可两万人要做事,也不是很好找的,一开始我觉得咱们大宋的山贼路匪的挺多的,就让大军分开去剿匪。
本以为那些绿林好汉们不好剿灭,怎么也得一年半载的,可后来就用了个把月的时间,从淮南到江南的绿林好汉就不见了。
杀的杀,逃的逃,江南忽然就宁静下来。这对百姓是好事,可对我来说就不一定是好事了。
两万大军没事干了,皇帝本来就对这两卫禁军心有芥蒂,所以要撤卫改藩,其实就是用收紧了粮食口袋的方式,来逐渐削弱这些军队。
我收到这样旨意的时候,都感到心寒了,就更别说那些将士们了。
禁军是什么待遇?藩军是什么待遇?不用我多说,每一个人都懂。只是我忧心的是好不容易练出来一支还算强一点的军队,若是就这么消沉了,对大宋来说就太亏了。

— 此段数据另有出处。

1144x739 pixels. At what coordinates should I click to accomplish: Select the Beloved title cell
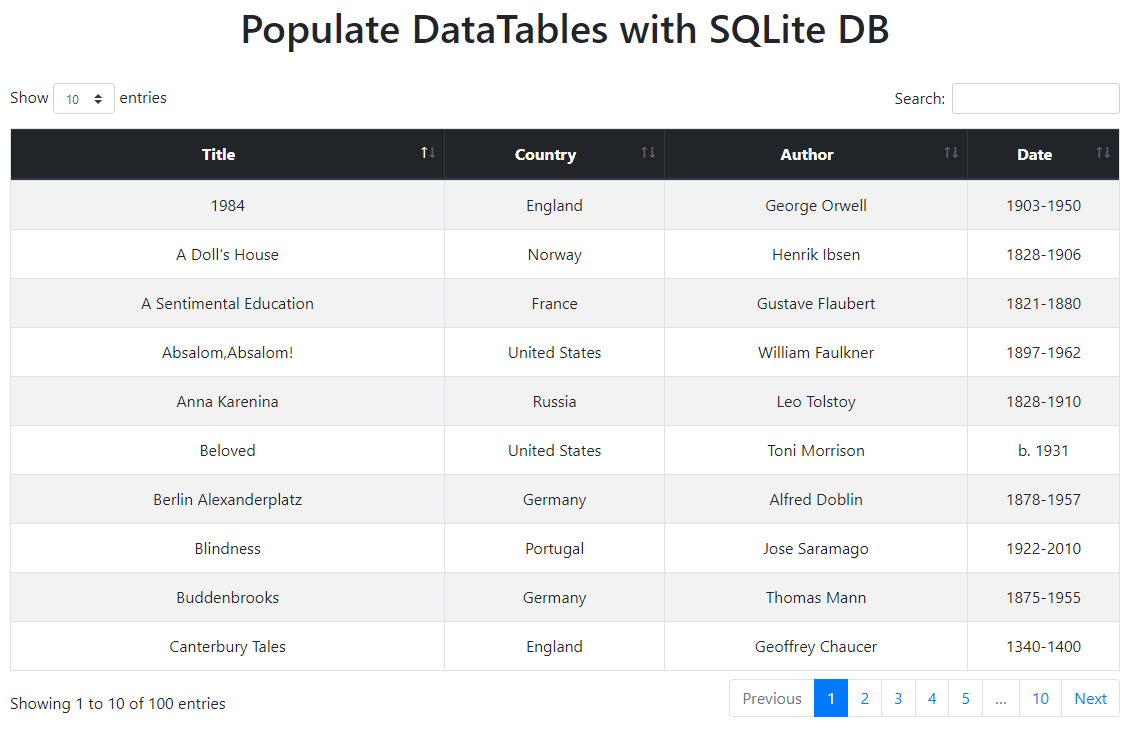[x=228, y=450]
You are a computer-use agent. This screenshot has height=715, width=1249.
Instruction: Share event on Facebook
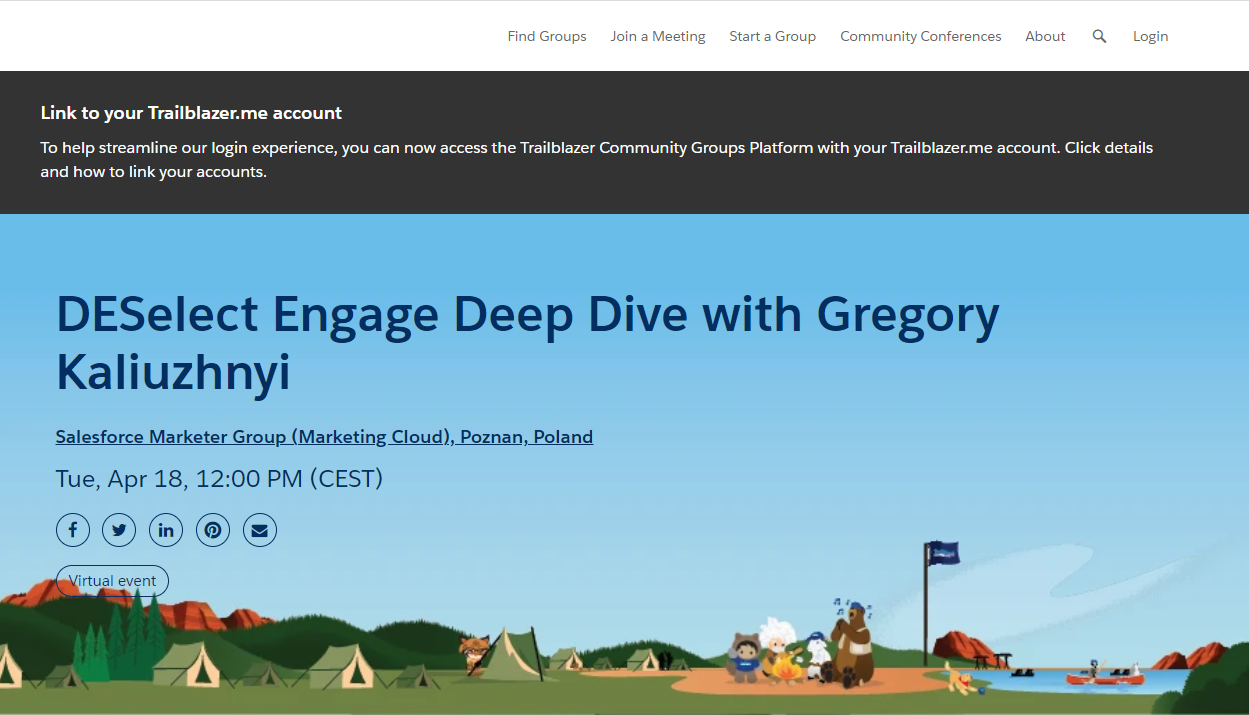click(x=73, y=530)
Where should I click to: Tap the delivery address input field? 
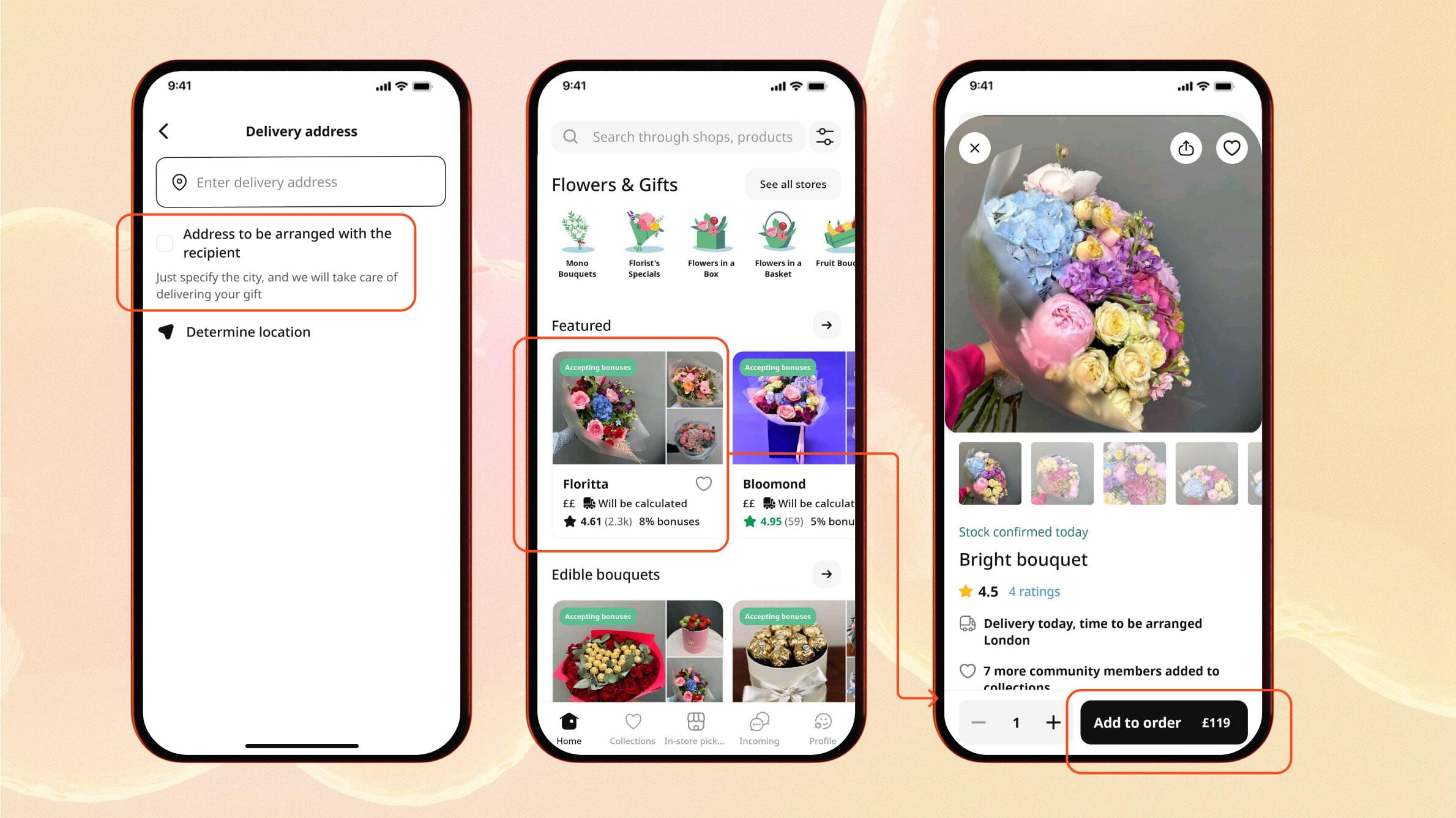(x=300, y=181)
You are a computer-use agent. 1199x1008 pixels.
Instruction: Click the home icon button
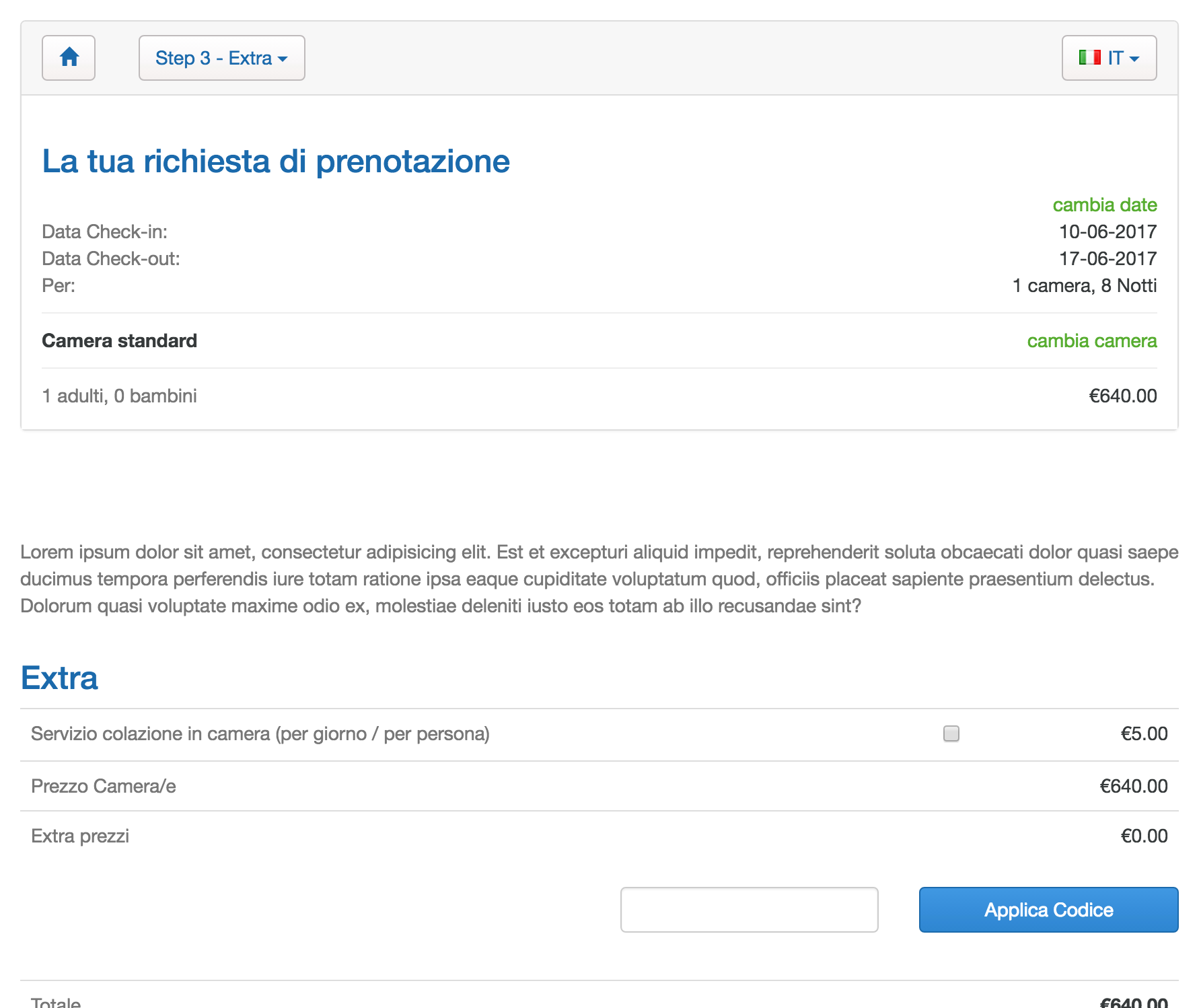click(x=69, y=58)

去年年头咱们大宋打了胜仗,而且是破天荒的大胜仗,实际的过程其实非常艰险,最终的结果虽然是好的,但在我看来,也是咱们大宋运气真的好,但也仅此而已。
可百姓看不懂这里边的道道,甚至不少人以为宋军很强,可以和北边的野蛮人一战了。
百姓怎么想其实还不重要,我担心的是皇帝和大臣们也这么想。”
大和尚若有所思地道,“其实大宋的军人没那么弱,起码没有王爷想象的那么弱。
小僧在军营里住了那么久,也知道一些军队里的情况,他们的弱,并不是若在身体上,而是若在思想上。
身体虽然也不如北边的游牧民族那么强壮,但差距绝对不算很大,禁军里也是精挑细选出来的汉子。
只要能有一天练兵的好法子,不消两三年,他们的个人军事能力,还是能有巨大的提升的。
而弱呢,也是明显的,大宋的军汉们自卑,没有信心,总觉得打不过北方的野蛮人,然后便消极了。